> **PASSAGE TO READ**

Assisi…as in St Francis of

Assisi…as in St Francis of
Assisi, Italy

Assisi, Italy


We took a day trip from Rome to Assisi today. We went by train, which was pleasant and easy…and very early for us. We wanted to take the direct train which left just before 8am and got us there a little after 10. We then took a taxi from the station up to the old part of town. Helpful hint to anyone coming after us: have the taxi take you all the way up to the fort at the top of the city. We got dropped off at the Basilica of St Francis because we had read in multiple places to start there because it gets crowded as the day goes on. It did get busier and it may be a good recommendation during the high season, but the hike up to the fort was substantial. Seriously. If you’re going to Assisi you are going to climb hills anyways….don’t make it more than you have to. My Garmin, which shorts me flights of stairs at home with regularity, has credited me 50 flights while in Assisi.

Assisi has been known to be inhabited since around 1000 BC. The Romans took over the area in 295 BC and built walls around the city. The town officially became Christian in 238 AD under Bishop Rufino, who was later martyred. He is traditionally considered to be buried in the Assisi Cathedral. At various times the city has been under rule of the Pope. The city has a fort overlooking it and a beautiful view of the countryside below.

> **EXTRACTED ENTRIES**
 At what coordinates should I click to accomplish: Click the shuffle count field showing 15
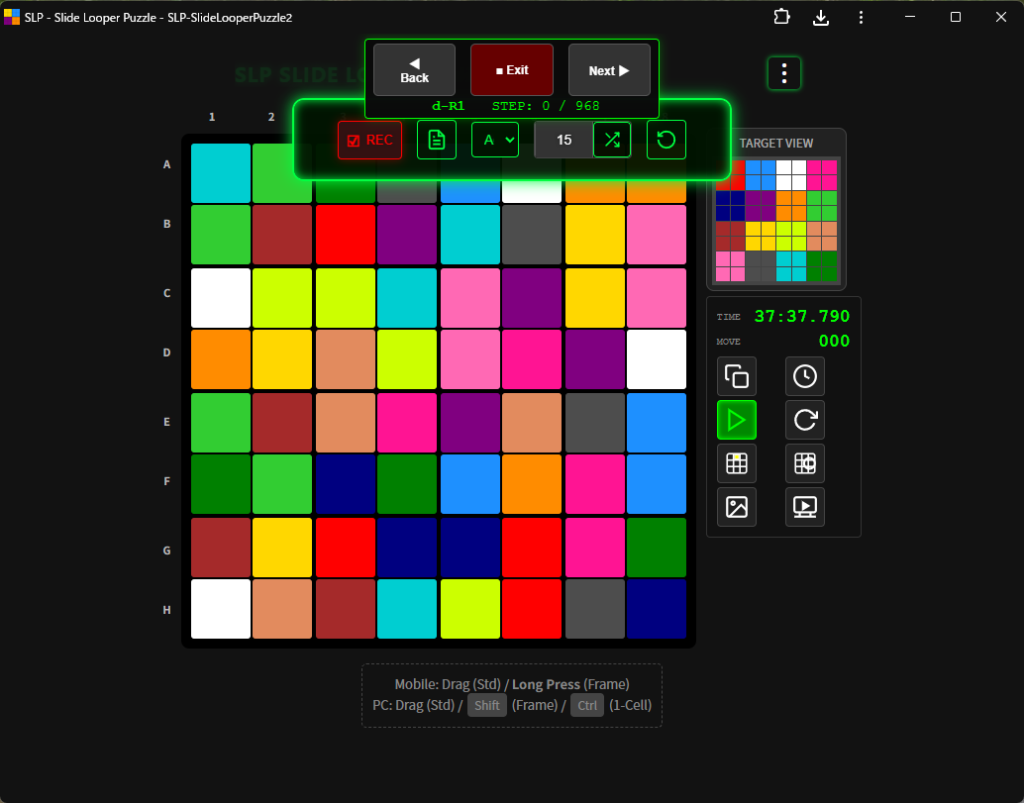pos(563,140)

--

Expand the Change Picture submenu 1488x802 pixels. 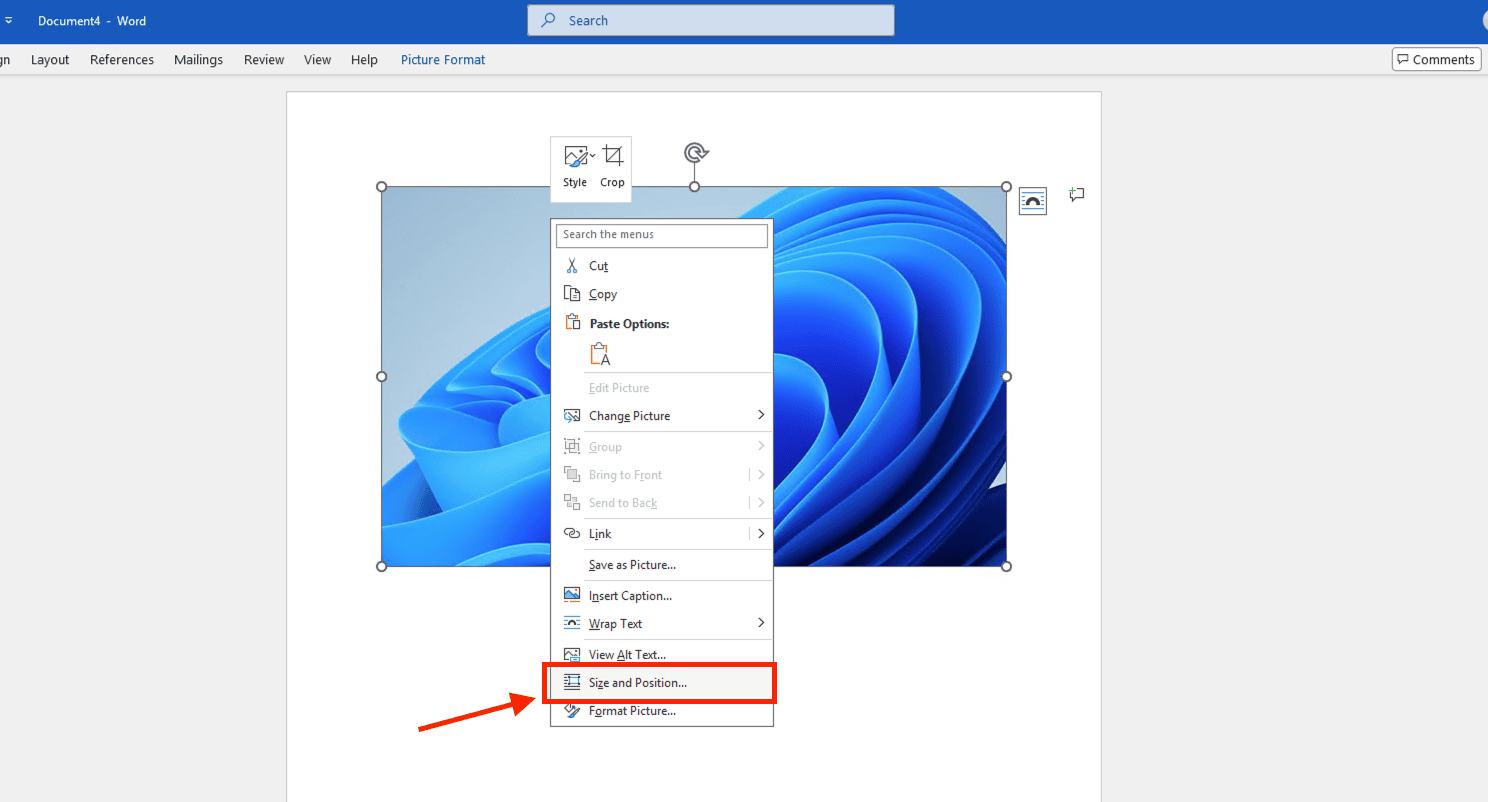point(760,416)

> **WHAT IS EXPECTED**
Reproduce the Assisi day-trip post from the top of the page word for word and in full.

> **REPLY**
Assisi…as in St Francis of

Assisi…as in St Francis of
Assisi, Italy

Assisi, Italy


We took a day trip from Rome to Assisi today. We went by train, which was pleasant and easy…and very early for us. We wanted to take the direct train which left just before 8am and got us there a little after 10. We then took a taxi from the station up to the old part of town. Helpful hint to anyone coming after us: have the taxi take you all the way up to the fort at the top of the city. We got dropped off at the Basilica of St Francis because we had read in multiple places to start there because it gets crowded as the day goes on. It did get busier and it may be a good recommendation during the high season, but the hike up to the fort was substantial. Seriously. If you’re going to Assisi you are going to climb hills anyways….don’t make it more than you have to. My Garmin, which shorts me flights of stairs at home with regularity, has credited me 50 flights while in Assisi.

Assisi has been known to be inhabited since around 1000 BC. The Romans took over the area in 295 BC and built walls around the city. The town officially became Christian in 238 AD under Bishop Rufino, who was later martyred. He is traditionally considered to be buried in the Assisi Cathedral. At various times the city has been under rule of the Pope. The city has a fort overlooking it and a beautiful view of the countryside below.